══ RECORD EXCERPTS ══

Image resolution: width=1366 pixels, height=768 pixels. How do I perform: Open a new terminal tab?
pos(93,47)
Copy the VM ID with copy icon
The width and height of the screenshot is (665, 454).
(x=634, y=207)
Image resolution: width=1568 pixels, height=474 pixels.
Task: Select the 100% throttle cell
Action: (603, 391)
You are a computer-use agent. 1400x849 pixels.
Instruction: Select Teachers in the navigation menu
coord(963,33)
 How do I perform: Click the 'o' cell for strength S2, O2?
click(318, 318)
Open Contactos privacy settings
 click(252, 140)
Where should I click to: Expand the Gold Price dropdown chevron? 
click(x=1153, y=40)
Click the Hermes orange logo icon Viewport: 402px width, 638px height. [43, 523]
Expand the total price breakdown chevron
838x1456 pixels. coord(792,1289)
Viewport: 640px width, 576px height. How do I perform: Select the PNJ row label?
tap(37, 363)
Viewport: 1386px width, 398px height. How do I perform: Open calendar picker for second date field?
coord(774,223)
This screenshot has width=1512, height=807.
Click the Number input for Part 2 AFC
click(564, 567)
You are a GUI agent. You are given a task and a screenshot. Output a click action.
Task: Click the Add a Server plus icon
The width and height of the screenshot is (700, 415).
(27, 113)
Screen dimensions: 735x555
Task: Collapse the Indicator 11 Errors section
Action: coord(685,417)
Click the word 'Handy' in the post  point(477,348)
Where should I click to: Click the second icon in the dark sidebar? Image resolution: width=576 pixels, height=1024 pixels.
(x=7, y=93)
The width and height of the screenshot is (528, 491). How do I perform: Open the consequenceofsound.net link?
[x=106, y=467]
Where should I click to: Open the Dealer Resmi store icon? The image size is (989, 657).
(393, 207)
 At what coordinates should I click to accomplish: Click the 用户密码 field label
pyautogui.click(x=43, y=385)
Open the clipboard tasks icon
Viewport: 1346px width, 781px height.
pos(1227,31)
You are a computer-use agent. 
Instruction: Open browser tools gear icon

═══

WHAT YOU ARE ASKED TO DO — Retype every entry exactly as it stands.

SOLUTION TO THE PROBLEM —
Image resolution: width=1366 pixels, height=768 pixels. How do I perform: Open a new terminal tab?
pos(93,47)
Copy the VM ID with copy icon
The width and height of the screenshot is (665, 454).
(x=634, y=207)
Image resolution: width=1568 pixels, height=474 pixels.
Task: Select the 100% throttle cell
Action: (603, 391)
You are a computer-use agent. 1400x849 pixels.
Instruction: Select Teachers in the navigation menu
coord(963,33)
 How do I perform: Click the 'o' cell for strength S2, O2?
click(318, 318)
Open Contactos privacy settings
 click(252, 140)
Where should I click to: Expand the Gold Price dropdown chevron? 
click(x=1153, y=40)
Click the Hermes orange logo icon Viewport: 402px width, 638px height. [43, 523]
Expand the total price breakdown chevron
838x1456 pixels. coord(792,1289)
Viewport: 640px width, 576px height. How do I perform: Select the PNJ row label?
tap(37, 363)
Viewport: 1386px width, 398px height. How do I perform: Open calendar picker for second date field?
coord(774,223)
This screenshot has width=1512, height=807.
Click the Number input for Part 2 AFC
click(564, 567)
You are a GUI agent. You are given a task and a screenshot. Output a click action.
Task: Click the Add a Server plus icon
The width and height of the screenshot is (700, 415).
(27, 113)
Screen dimensions: 735x555
Task: Collapse the Indicator 11 Errors section
Action: coord(685,417)
Click the word 'Handy' in the post  point(477,348)
Where should I click to: Click the second icon in the dark sidebar? Image resolution: width=576 pixels, height=1024 pixels.
(x=7, y=93)
The width and height of the screenshot is (528, 491). How do I perform: Open the consequenceofsound.net link?
[x=106, y=467]
Where should I click to: Open the Dealer Resmi store icon? The image size is (989, 657).
(393, 207)
 At what coordinates should I click to accomplish: Click the 用户密码 field label
pyautogui.click(x=43, y=385)
Open the clipboard tasks icon
Viewport: 1346px width, 781px height.
pos(1227,31)
You are a computer-use agent. 
Instruction: Open browser tools gear icon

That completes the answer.